• _PASSAGE SHOWN_:
==================================================
Irina Yuryevna Leparskaya (, , born July 27, 1957 in Novorossiysk, Russian SSR, Soviet Union) is a rhythmic gymnastics trainer who is the Head coach of the Belarusian Rhythmic Gymnastics.

Career 
Irina was born in Novorossiysk, Krasnodar Krai, Russia. She graduated from the Belarusian State Order of the Red Banner Institute of Physical Education (1979). Since 1981, Leparskaya has worked as a coach in the sports club "Dynamo Minsk".

Leparskaya is an Honored Worker of Physical Culture of Belarus and Honoured Master of Sports of Belarus (since 1988).

Coaching history and notable students 
Leparskaya has trained many Belarusian Olympic/World/European/World Cup medalists notably:

 Marina Lobatch (born in 1970) - the 1988 all-around Olympic champion and the first Soviet/only Belarusian to win the Olympic Games in rhythmic gymnastics.
 Yulia Raskina (born in 1982) - the 2000 Olympic all-around silver medalist, 1999 World silver medalist and two-time (1999, 2000) European all-around silver medalist.
==================================================
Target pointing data
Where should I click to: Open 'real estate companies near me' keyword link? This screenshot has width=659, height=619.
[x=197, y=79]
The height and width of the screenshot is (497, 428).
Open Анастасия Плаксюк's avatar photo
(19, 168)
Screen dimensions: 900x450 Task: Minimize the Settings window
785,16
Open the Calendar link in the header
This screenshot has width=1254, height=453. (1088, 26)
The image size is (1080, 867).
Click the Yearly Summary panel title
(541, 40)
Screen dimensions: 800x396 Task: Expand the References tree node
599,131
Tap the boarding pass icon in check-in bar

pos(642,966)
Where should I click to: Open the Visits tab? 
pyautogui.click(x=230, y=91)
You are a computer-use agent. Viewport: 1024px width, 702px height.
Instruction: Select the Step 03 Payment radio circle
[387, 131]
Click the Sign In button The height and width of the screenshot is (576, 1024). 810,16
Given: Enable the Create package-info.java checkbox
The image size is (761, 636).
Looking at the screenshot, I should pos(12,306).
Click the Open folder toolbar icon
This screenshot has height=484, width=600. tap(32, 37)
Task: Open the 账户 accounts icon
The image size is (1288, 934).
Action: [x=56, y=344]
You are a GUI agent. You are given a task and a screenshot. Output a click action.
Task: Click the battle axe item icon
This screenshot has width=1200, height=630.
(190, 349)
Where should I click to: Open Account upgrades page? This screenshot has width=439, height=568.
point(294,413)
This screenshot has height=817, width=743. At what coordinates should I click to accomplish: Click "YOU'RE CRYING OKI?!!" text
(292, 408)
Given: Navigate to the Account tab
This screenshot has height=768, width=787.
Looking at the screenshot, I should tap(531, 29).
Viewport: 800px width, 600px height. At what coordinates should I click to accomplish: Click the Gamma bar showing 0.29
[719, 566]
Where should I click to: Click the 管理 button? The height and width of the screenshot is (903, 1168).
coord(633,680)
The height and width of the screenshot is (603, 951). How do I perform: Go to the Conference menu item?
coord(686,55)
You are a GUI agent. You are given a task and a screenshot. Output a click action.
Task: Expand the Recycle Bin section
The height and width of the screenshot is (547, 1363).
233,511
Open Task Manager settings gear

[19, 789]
==================================================
• _WHAT TO WORK ON_:
1. Answer these questions from the passage on Irina Leparskaya:
(a) In what year did she graduate from the Belarusian State Order of the Red Banner Institute of Physical Education?
(b) Since what year has she coached at the sports club "Dynamo Minsk"?
(c) Which of her students was the 1988 all-around Olympic champion?
2. Go on with the passage on Irina Leparskaya, picking up after its last line.
These items are separate material and have no connection to the passage on Irina Leparskaya.

• _SET OF ANSWERS_:
1.
(a) 1979
(b) 1981
(c) Marina Lobatch

2.
 Inna Zhukova (born in 1986) - the 2008 Olympic all-around silver medalist and 2006 Grand Prix Final bronze medalist.
 Liubov Charkashyna (born in 1987) - the 2012 Olympics all-around bronze medalist, two-time World Cup Final all-around bronze medalist, 2011 European ball and clubs gold medalist.
 Melitina Staniouta (born in 1993) - three-time (2015, 2013, 2010) World all-around bronze medalist and three time World Cup Final all-around medalist.
 Alina Tumilovich - two-time Olympic Group medalist (bronze in 2008 and silver in 2012).
 Ksenia Sankovich - two-time Olympic Group medalist (bronze in 2008 and silver in 2012).
 Aliaksandra Narkevich - Olympic and World Group medalist
 Larissa Lukyanenko (born in 1973) - three-time (1992, 1994, 1995) World all-around medalist and 1993 European all-around silver medalist.
 Tatiana Ogrizko (born in 1976) - the 1997 European all-around silver medalist and 1996 Grand Prix Final all-around bronze medalist.
 Katsiaryna Halkina (born in 1997) - the 2018 European all-around bronze medalist
 Evgenia Pavlina (born in 1978) - the 1998 European all-around silver medalist, 1998 European ribbon champion
 Valeria Vatkina (born in 1981) - 1997 Grand Prix Final all-around silver medalist and two-time World team silver medalist.
 Olga Gontar (born in 1979) - 1995 Grand Prix Final all-around bronze medalist.
 Elena Tkachenko (born in 1983) - multiple World / European medalist.
 Elena Bolotina (born in 1997) - 2015 Grand Prix Final all-around bronze medalist.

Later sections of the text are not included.